* _Data supplied_:
======
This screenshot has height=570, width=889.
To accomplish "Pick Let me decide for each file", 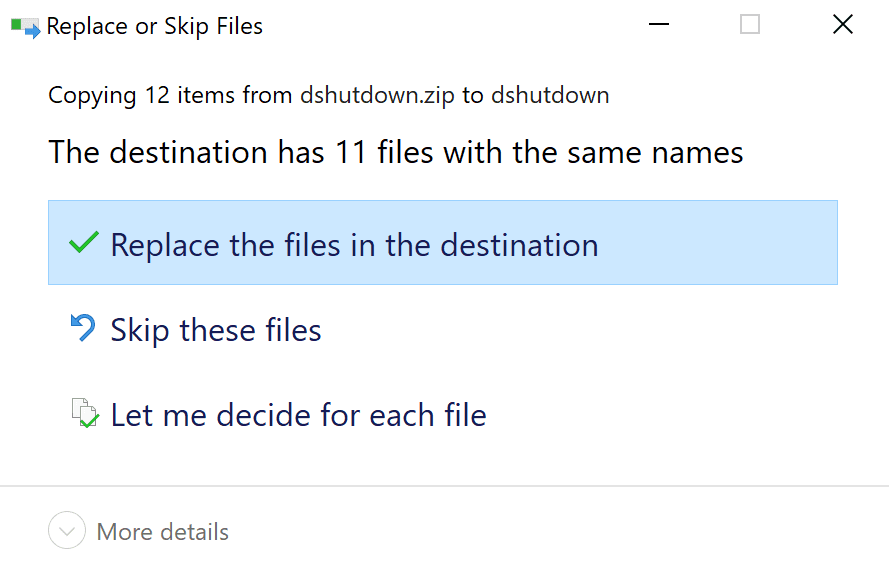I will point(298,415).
======
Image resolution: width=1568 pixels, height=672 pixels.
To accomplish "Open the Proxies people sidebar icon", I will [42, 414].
======
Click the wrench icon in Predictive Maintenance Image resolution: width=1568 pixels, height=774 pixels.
======
* _Assignment_:
Gather every line from the listing above in which "width" appears, and copy those lines.

* _Your response_:
This screenshot has height=570, width=889.
Image resolution: width=1568 pixels, height=672 pixels.
Click the wrench icon in Predictive Maintenance Image resolution: width=1568 pixels, height=774 pixels.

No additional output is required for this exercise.